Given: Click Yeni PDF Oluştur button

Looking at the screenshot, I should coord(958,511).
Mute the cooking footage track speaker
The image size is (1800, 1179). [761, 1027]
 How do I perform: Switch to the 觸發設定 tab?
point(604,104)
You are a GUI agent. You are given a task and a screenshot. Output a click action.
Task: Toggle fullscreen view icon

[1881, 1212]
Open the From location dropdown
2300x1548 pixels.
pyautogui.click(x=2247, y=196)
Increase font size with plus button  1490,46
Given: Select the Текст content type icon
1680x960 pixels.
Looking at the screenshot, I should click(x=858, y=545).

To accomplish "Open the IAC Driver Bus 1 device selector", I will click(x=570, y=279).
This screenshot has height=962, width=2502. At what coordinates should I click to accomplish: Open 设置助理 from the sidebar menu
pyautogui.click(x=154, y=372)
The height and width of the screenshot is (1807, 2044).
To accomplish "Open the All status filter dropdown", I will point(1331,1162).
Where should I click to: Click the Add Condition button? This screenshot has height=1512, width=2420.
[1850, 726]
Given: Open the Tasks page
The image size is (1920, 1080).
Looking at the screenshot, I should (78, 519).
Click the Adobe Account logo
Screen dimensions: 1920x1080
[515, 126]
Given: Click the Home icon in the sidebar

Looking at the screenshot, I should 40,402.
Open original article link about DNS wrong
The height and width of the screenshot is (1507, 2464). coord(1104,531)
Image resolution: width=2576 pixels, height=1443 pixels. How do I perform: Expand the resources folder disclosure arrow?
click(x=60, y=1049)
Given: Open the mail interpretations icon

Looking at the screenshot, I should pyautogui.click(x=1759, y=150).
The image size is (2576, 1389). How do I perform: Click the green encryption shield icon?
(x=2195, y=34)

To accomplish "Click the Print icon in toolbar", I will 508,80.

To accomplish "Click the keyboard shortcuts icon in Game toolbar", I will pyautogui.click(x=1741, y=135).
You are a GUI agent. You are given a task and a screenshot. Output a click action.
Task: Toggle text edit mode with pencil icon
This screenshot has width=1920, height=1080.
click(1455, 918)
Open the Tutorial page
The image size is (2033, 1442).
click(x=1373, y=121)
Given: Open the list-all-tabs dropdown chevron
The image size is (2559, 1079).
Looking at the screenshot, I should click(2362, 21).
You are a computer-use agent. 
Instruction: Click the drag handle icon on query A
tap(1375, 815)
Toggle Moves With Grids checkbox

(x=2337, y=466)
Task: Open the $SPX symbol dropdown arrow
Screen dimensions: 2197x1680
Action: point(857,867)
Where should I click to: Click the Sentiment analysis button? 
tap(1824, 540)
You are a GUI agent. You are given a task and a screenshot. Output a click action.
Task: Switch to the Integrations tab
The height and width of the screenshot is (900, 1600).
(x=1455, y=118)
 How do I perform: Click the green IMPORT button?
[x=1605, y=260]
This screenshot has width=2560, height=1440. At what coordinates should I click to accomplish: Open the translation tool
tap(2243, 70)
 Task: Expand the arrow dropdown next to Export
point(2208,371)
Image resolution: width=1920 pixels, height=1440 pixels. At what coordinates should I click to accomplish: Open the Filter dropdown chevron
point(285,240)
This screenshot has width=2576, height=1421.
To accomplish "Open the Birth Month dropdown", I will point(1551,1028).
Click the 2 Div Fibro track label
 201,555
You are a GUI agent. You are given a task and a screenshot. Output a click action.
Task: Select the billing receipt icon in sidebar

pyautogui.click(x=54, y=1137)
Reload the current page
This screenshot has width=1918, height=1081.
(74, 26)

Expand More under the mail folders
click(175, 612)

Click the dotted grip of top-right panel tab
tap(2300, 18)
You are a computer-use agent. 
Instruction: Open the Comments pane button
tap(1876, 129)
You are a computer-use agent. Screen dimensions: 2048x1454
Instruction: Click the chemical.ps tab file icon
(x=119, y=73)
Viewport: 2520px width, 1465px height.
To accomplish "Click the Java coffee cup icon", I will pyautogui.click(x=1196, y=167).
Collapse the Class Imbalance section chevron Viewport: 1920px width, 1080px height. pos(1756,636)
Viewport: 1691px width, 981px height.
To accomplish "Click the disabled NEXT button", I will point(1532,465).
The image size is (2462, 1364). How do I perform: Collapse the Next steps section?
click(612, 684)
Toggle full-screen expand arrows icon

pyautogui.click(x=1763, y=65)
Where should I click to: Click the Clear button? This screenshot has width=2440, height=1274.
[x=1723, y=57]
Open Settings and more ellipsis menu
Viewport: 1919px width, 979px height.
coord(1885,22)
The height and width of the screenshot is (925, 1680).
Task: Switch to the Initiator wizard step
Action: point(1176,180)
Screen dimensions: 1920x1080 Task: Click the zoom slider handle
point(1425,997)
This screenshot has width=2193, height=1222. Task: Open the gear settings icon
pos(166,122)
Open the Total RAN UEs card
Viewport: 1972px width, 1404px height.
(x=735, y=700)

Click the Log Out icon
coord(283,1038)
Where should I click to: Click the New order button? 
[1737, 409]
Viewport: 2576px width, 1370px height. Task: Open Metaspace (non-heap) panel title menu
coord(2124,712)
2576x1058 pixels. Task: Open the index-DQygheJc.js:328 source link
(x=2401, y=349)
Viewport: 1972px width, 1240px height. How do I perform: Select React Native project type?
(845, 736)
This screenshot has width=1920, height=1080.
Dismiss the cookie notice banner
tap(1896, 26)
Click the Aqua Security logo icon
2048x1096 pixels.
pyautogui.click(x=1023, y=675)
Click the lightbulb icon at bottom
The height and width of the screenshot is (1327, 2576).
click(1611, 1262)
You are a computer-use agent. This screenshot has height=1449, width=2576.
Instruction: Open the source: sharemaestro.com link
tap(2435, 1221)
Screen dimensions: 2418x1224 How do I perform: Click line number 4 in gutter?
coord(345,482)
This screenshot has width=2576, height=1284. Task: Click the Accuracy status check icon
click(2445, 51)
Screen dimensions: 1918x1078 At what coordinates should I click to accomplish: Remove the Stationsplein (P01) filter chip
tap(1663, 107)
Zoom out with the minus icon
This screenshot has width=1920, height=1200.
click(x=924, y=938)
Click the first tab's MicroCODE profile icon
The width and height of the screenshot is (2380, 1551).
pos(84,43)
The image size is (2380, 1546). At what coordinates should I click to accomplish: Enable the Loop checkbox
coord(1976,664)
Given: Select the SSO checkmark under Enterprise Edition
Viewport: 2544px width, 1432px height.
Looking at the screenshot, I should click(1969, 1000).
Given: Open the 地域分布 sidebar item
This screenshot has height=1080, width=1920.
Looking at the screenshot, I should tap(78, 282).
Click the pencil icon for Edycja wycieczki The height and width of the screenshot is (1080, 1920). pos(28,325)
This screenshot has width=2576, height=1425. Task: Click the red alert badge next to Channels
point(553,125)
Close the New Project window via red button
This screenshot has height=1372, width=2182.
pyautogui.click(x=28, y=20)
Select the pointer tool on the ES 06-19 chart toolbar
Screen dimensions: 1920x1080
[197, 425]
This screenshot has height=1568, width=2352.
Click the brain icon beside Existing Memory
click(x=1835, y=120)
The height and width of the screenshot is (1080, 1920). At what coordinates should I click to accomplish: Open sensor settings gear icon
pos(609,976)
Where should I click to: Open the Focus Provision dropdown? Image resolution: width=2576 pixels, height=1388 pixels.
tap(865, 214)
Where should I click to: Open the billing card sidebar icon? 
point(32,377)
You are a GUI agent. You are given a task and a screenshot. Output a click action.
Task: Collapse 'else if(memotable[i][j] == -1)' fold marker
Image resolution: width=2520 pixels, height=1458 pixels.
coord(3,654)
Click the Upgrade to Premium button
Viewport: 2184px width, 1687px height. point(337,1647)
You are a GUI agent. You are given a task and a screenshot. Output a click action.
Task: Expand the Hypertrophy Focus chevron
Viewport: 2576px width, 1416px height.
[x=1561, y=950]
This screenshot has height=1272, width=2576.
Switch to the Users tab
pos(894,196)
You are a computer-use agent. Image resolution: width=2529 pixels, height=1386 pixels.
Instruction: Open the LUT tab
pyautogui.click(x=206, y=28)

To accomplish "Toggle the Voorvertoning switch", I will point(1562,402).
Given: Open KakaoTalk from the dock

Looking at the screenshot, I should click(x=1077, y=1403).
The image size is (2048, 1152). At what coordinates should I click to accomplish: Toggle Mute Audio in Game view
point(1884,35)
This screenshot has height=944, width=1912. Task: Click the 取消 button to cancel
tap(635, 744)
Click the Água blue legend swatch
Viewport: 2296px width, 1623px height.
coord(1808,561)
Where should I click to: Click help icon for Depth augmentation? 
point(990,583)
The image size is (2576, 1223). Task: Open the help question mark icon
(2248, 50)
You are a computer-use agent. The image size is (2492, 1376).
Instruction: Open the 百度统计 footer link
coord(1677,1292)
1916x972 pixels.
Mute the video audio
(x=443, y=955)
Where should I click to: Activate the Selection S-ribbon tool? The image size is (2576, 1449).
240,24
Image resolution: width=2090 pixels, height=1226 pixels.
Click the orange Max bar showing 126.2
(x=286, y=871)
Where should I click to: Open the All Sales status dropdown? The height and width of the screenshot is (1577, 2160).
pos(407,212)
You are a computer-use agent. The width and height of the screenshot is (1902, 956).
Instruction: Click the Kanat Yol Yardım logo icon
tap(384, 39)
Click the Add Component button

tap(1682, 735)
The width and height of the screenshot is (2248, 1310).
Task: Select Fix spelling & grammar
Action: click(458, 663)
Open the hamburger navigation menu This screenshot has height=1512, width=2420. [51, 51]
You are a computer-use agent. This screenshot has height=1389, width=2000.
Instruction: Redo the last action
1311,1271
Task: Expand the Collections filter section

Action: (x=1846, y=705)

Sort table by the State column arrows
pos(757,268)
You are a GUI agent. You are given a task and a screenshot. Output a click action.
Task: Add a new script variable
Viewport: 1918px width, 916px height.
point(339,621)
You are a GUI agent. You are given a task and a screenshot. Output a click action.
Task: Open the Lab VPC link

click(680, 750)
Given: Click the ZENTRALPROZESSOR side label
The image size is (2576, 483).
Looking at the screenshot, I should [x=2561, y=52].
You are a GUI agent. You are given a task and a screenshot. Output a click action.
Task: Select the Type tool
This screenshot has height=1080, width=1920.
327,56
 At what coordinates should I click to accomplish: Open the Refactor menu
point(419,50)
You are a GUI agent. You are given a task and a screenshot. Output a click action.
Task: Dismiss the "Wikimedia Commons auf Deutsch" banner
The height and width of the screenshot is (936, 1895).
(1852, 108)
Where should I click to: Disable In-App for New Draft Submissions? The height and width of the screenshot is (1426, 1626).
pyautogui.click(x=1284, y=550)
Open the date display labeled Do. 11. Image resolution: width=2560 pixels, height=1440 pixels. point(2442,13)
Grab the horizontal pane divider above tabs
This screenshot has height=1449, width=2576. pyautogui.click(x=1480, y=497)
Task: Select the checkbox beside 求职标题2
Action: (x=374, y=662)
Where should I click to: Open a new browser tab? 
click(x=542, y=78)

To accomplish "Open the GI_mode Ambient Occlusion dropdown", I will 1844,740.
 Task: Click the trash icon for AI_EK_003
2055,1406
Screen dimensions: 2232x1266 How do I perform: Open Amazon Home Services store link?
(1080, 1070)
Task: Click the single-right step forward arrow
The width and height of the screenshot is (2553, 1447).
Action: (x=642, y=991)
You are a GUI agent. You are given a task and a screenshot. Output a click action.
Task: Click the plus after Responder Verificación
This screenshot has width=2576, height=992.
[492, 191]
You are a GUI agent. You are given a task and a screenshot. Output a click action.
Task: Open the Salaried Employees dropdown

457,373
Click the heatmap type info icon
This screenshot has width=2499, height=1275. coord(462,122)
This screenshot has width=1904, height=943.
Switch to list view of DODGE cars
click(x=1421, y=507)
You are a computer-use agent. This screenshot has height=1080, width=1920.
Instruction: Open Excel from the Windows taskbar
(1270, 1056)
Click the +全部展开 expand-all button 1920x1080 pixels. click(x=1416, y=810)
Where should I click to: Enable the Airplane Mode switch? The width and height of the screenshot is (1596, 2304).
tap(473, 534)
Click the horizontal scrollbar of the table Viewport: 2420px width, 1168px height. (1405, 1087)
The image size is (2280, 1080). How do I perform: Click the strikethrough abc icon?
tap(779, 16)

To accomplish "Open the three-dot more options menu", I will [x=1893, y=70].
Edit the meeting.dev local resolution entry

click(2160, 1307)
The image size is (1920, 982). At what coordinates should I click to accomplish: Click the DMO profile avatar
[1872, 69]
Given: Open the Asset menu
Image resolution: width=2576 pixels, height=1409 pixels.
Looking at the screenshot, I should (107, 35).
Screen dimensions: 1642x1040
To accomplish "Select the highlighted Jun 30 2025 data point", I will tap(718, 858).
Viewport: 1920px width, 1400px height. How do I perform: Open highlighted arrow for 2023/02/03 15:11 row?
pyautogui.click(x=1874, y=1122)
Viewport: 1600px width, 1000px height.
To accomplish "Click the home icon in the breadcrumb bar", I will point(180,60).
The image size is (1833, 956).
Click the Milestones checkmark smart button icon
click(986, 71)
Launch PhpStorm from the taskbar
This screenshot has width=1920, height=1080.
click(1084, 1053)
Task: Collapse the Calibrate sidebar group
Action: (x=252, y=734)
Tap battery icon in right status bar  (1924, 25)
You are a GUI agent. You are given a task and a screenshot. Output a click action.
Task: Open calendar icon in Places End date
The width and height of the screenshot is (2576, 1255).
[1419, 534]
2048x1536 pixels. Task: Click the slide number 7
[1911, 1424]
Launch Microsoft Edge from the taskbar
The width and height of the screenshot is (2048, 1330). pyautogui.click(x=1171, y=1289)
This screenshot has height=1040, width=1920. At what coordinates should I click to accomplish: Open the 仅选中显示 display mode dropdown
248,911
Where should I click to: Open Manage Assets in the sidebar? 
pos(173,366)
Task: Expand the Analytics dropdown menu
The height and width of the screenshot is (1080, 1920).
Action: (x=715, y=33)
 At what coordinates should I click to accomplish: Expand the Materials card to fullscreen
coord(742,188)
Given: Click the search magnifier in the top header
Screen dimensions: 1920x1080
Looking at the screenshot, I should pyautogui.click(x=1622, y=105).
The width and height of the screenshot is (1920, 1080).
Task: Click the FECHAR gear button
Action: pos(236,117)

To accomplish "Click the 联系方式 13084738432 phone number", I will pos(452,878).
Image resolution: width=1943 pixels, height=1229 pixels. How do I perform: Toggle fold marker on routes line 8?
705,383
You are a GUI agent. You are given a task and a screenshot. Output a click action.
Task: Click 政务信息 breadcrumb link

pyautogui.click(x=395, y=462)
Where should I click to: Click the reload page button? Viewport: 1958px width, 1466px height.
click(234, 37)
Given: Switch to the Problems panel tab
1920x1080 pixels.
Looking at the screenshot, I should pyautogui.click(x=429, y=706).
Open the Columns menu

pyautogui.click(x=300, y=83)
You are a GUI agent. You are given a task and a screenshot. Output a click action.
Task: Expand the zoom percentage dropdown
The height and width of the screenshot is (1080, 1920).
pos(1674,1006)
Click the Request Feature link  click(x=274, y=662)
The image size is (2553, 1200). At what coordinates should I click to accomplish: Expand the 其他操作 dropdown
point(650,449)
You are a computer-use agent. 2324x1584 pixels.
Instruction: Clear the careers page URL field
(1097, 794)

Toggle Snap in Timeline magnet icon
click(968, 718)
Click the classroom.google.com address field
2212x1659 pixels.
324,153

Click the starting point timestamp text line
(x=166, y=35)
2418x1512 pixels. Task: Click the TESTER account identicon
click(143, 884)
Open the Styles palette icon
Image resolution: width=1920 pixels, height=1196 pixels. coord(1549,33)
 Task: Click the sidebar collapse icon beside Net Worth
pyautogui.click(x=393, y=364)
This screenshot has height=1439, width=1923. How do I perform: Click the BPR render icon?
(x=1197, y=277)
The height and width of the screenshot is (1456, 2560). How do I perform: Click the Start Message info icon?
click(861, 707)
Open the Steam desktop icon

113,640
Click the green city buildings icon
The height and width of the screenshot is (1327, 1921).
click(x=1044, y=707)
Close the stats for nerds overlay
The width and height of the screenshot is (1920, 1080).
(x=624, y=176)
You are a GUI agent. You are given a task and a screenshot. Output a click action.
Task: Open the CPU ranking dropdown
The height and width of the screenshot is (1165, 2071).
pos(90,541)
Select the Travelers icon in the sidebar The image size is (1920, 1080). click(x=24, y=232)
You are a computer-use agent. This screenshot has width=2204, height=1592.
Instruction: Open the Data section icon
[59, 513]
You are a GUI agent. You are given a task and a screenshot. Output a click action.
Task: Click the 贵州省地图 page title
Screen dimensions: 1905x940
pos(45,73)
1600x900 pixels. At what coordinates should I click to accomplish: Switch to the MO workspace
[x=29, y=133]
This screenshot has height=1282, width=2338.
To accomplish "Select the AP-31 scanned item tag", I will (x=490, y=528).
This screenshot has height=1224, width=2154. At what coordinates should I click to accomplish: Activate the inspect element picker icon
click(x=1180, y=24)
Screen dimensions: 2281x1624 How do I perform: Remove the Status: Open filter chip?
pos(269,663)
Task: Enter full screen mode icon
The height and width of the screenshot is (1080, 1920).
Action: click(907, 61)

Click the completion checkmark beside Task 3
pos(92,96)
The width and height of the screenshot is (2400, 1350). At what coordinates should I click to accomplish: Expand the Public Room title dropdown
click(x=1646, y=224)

→ **What you should do**: Take the line containing "Screen dimensions: 2281x1624" and every line after it up to the last line of the listing, and output them exactly, with nothing else.

→ **Result of the exercise**:
Screen dimensions: 2281x1624 How do I perform: Remove the Status: Open filter chip?
pos(269,663)
Task: Enter full screen mode icon
The height and width of the screenshot is (1080, 1920).
Action: click(907, 61)

Click the completion checkmark beside Task 3
pos(92,96)
The width and height of the screenshot is (2400, 1350). At what coordinates should I click to accomplish: Expand the Public Room title dropdown
click(x=1646, y=224)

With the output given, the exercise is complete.